Problem: otomi apply does not seem to change resources.

Solution: try otomi sync

Background info:

The otomi apply command uses helmfile's apply command, which combines its diff and sync commandds. So it first does a helmfile diff against helm's bookeeping (which resides in versioned secrets, e.g. sh.helm.release.v1.loki.v1). This is the most cost effective way and does not lead to a new release version being deployed when there are no changes. However, when you changed cluster resources without the otomi cli (so without using helm) this is not reflected in the secrets. helmfile diff will not see any changes in the secret, so it won't execute the subsequent helmfile sync. If you wish to overwrite the desired state on the cluster, use the otomi sync -l name=$releaseName command directly.

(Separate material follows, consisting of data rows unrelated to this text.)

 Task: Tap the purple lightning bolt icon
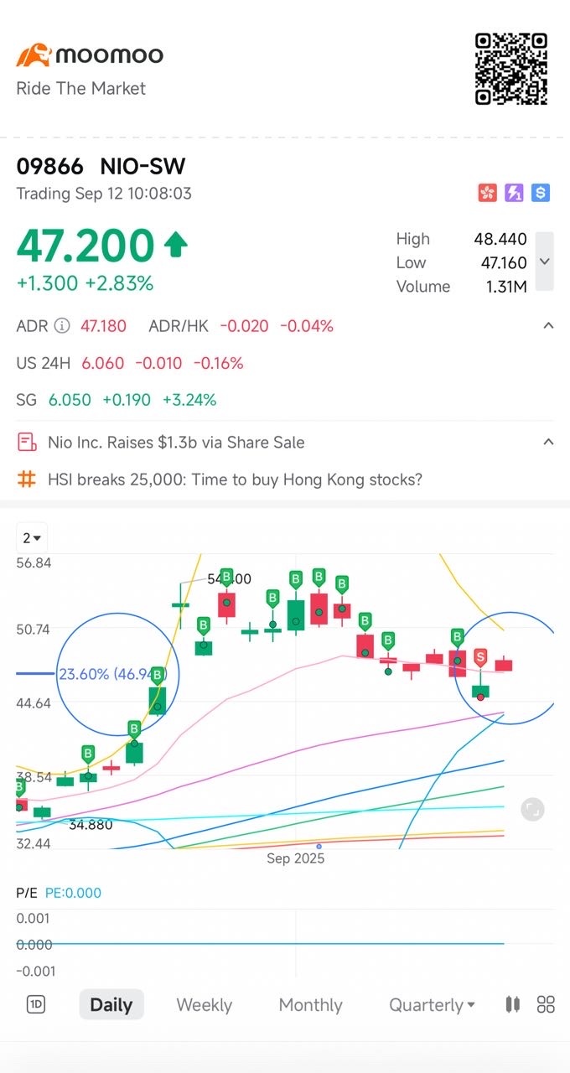pyautogui.click(x=514, y=194)
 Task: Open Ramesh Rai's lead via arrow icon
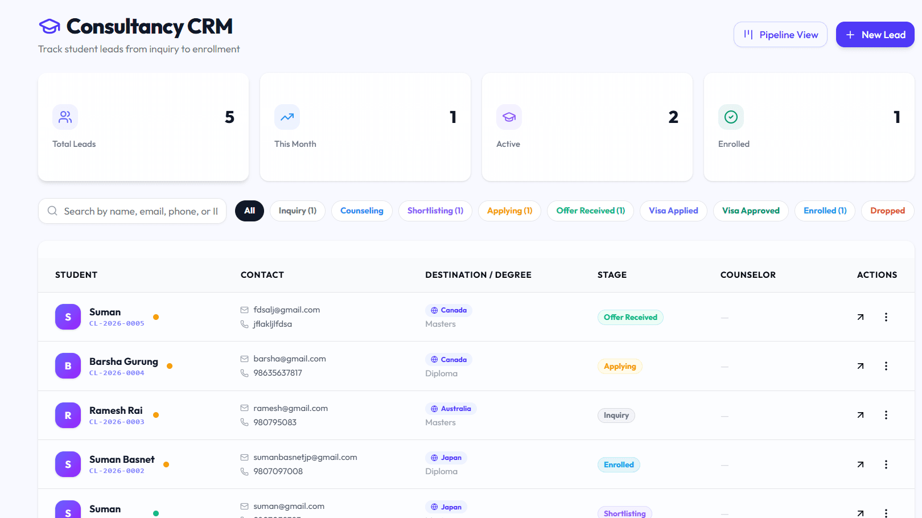point(861,415)
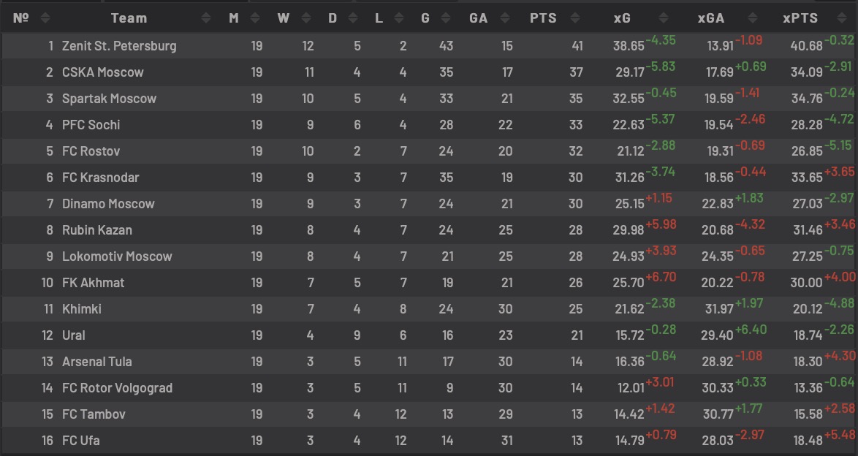The width and height of the screenshot is (858, 456).
Task: Sort by matches using M column arrows
Action: tap(255, 18)
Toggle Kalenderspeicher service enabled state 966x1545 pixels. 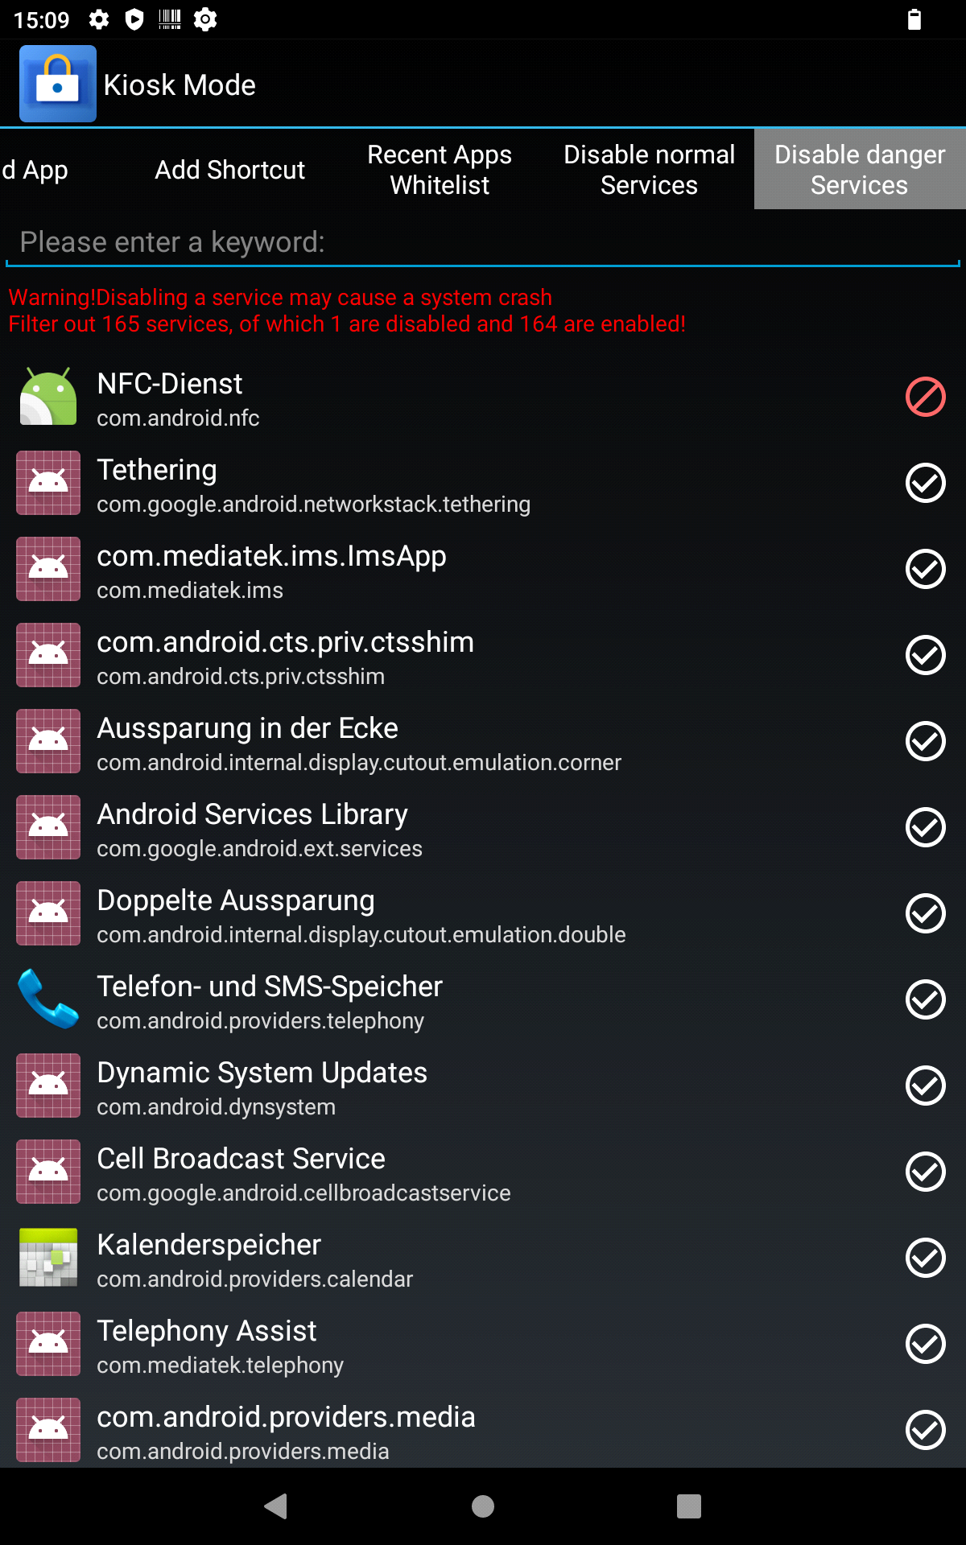[x=925, y=1258]
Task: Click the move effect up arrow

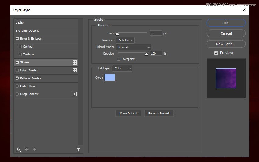Action: click(27, 150)
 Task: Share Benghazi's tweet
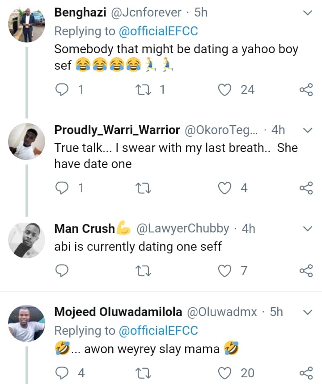click(x=306, y=90)
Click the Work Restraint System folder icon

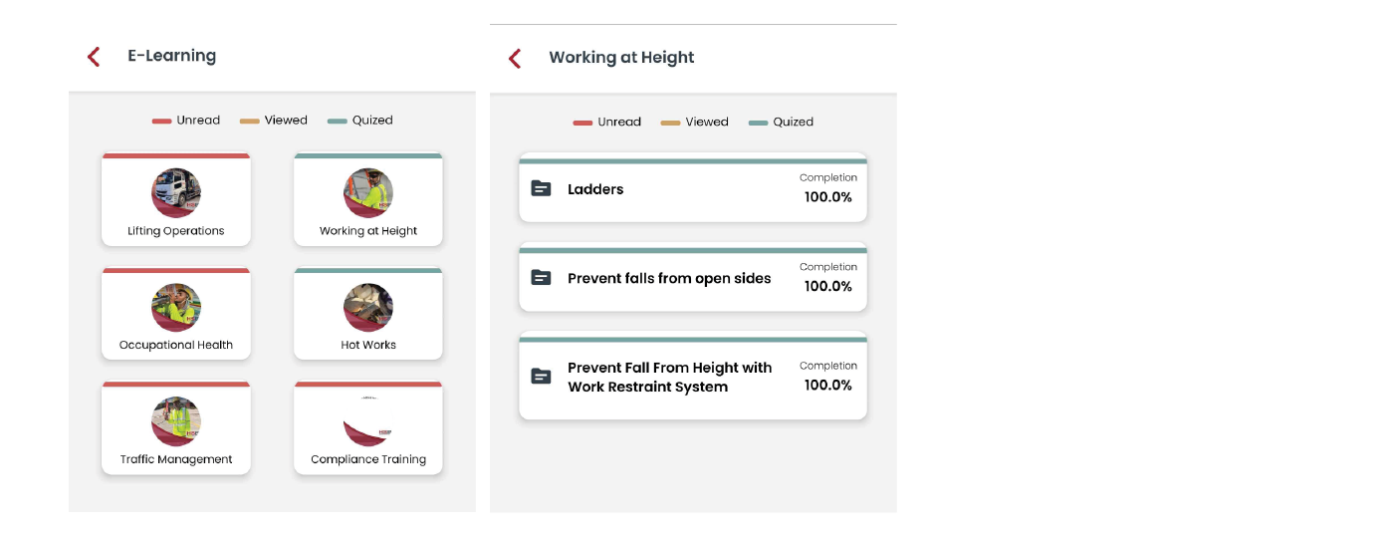(541, 377)
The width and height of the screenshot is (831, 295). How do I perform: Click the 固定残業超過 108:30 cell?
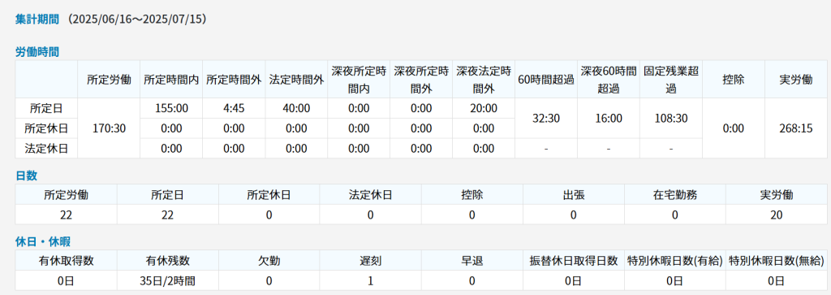(671, 119)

Usually only for a certain release, so you don't force change all the releases, which costs a lot of time.

Deployment errors/problems#

Helmfile uses Helm 3 under the hood, and it will throw errors in certain situations:

1. It can't deploy a resource when it already exists#

When a resource already exists and was not deployed with the chart before (alien to Helm), it is possible to 'adopt' the resource beforehand by labeling and annotating them correctly:

k -n $NS annotate --overwrite $KIND $NAME meta.helm.sh/release-name=$RELEASE
k -n $NS annotate --overwrite $KIND $NAME meta.helm.sh/release-namespace=$NAMESPACE
k -n $NS label --overwrite $KIND $NAME app.kubernetes.io/managed-by=Helm

This functionality exists in the stack in bin/upgrades/adopt-by-helm.sh, and is used in the upgrade scripts.

2. Release's latest state is failed#

Error: "$releaseName" has no deployed releases

This may happen when you try to install a chart (usually for the first time) and it fails. This results in the release's deployment having state 'failed'.

Solution:

  • When this was the first install: destroy with otomi destroy -l name=$releaseName and then apply with otomi apply -l name=$releaseName again.
  • When it was successfully deployed before: remove the last versioned helm secret that is causing the blockage (e.g. sh.helm.release.v1.loki.v3)

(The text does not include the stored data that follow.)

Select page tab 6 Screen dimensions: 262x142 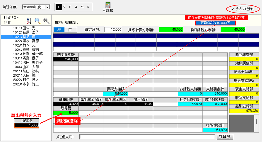(x=88, y=7)
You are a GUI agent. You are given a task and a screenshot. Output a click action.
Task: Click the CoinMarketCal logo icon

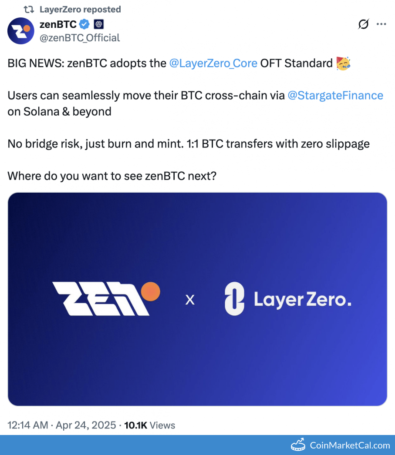[x=298, y=445]
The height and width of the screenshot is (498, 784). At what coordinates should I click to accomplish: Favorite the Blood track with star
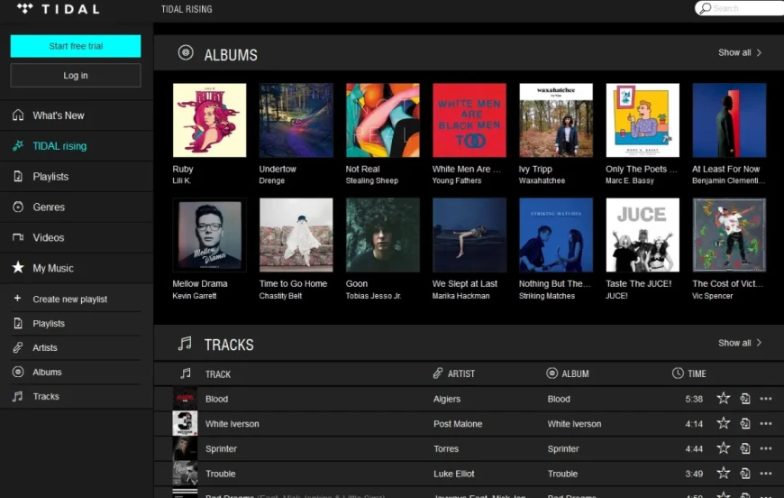point(723,399)
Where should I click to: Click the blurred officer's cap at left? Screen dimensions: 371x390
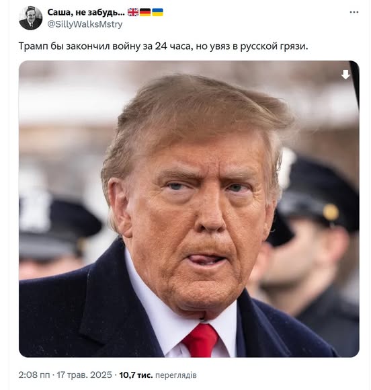pyautogui.click(x=56, y=225)
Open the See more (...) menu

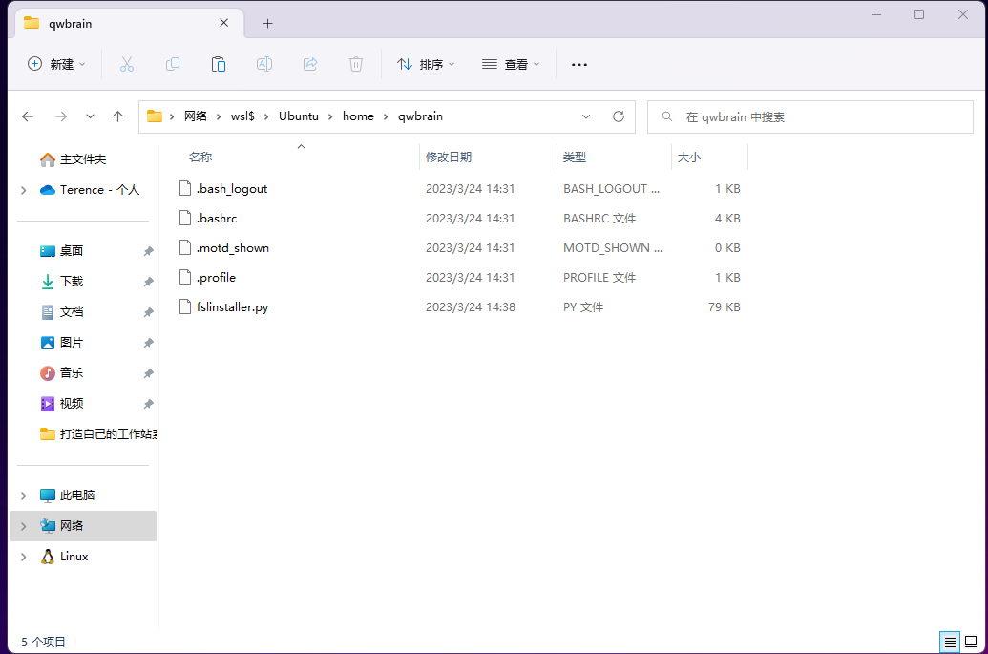click(x=578, y=64)
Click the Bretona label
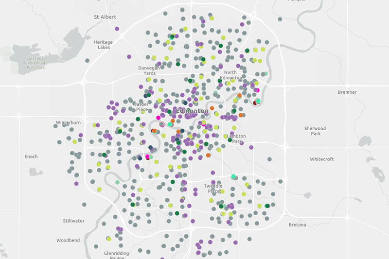The width and height of the screenshot is (389, 259). (x=297, y=225)
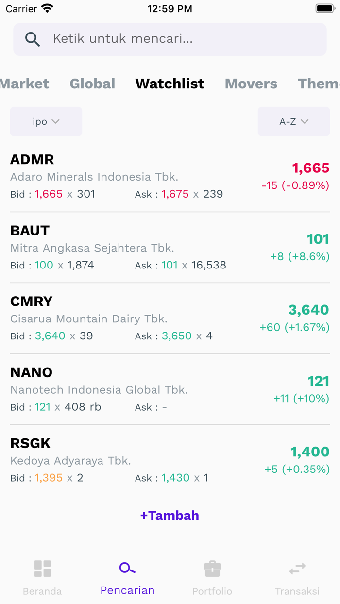
Task: Tap the green CMRY price 3,640
Action: click(309, 310)
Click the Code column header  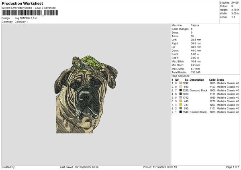coord(212,79)
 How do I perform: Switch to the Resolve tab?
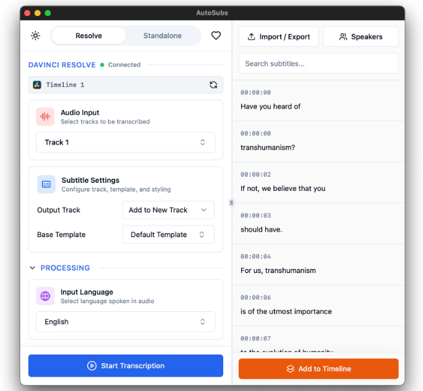coord(88,36)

3. Some resources couldn't be patched#

Error: UPGRADE FAILED: failed to replace object: ... field is immutable

This usually happens when a manifest is not allowed to be patched in place and needs to be replaced. Retry the borking release with otomi apply -l name=$releaseName --extraArgs='--force=true' which does exactly that.

4. Timeout#

Problem: Sometimes the otomi cli will time out when operating on a Google cluster.

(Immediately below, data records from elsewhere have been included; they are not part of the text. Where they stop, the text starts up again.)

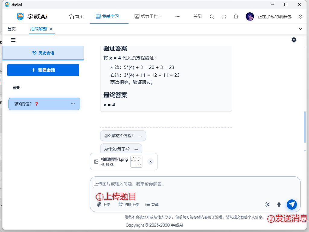Image resolution: width=309 pixels, height=232 pixels.
Task: Open the three-dots overflow menu in navigation
Action: tap(177, 17)
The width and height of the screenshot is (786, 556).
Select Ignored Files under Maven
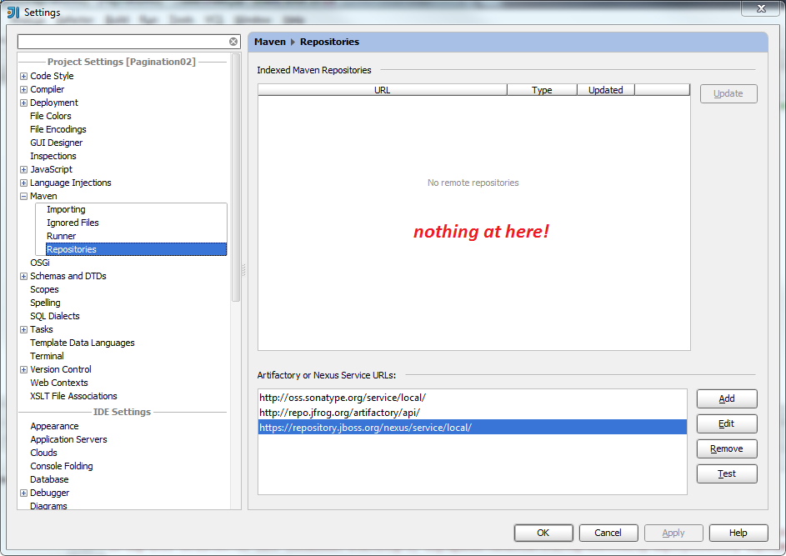tap(73, 223)
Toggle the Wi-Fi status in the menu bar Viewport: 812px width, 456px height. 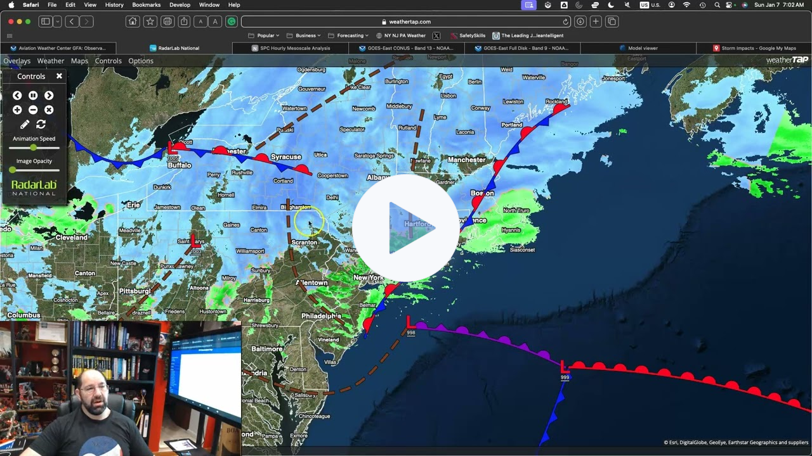click(686, 4)
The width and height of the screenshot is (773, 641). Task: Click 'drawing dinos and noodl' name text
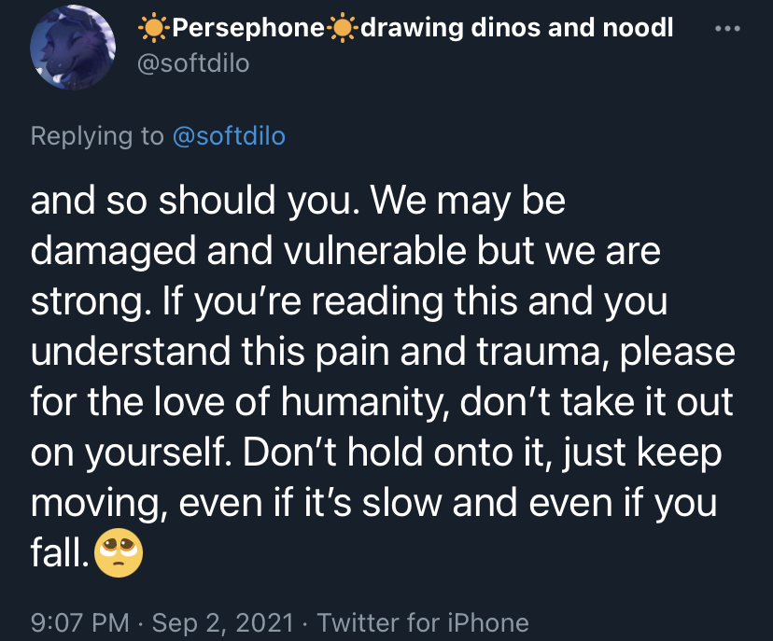[x=516, y=28]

Cause: This happens when the containerized kubectl binary wants to refresh an access token, but it can't find the binary that was registered to do so in the otomi docker container.

Workaround: Retry the command. Before every invocation with the containerized kubectl binary, otomi cli first runs kubectl version with the local binary to invoke a token refresh, resulting in an up-to-date config to mount.

Background:

The otomi cli is a docker container with all the binaries it needs to deploy to these clusters. When running a command the local cloud configs are mounted. These configs may contain configuration for token refresh mechanisms, including the name of a binary to execute with certain parameters. This makes it possible to include the binaries in the image, and make them available via the known $PATH.

However, Google Cloud SDK breaks with that approach, by tightly coupling a hard path to the local gcloud binary. Sample user section from $KUBECONFIG:

- name: gke_otomi-cloud_europe-west4_otomi-gke-demo
user:
auth-provider:
config:
access-token: xxxxxxxxx
cmd-args: config config-helper --format=json
cmd-path: /usr/local/Caskroom/google-cloud-sdk/latest/google-cloud-sdk/bin/gcloud
expiry: '2020-10-29T02:15:37Z'
expiry-key: '{.credential.token_expiry}'
token-key: '{.credential.access_token}'
name: gcp

This will not work with containerization unfortunately. We also can't predict the path on the users host computer to this binary, so we have to hope for Google to fix this some day. They are not inclined to do so it seems:

https://issuetracker.google.com/issues/171493249

Maybe they will start to see the importance of this after getting more feedback ;)

5. It can't deploy when another operation is in progress#

Problem: The otomi apply or otomi sync command fails with the following error:

Error: UPGRADE FAILED: another operation (install/upgrade/rollback) is in progress

Cause: A given helm release is in pending-upgrade state, e.g.:

NAME NAMESPACE REVISION UPDATED STATUS CHART APP VERSION
keycloak keycloak 3 2021-03-22 13:50:22.5069506 +0000 UTC pending-upgrade keycloak-8.2.2 10.0.0

Solution: Find helm release that is in the pending-upgrade state:

helm list -a -A | grep -i pending

If there is a helm release in the pending state AND it has more than one revision, then rollback to the previous revision:

helm -n <namespace> rollback <release-name> <previous revision number>

Otherwise, if there is a helm release in the state pending AND it has only one revision, then remove that release:

helm uninstall -n <namespace> rollback <release-name>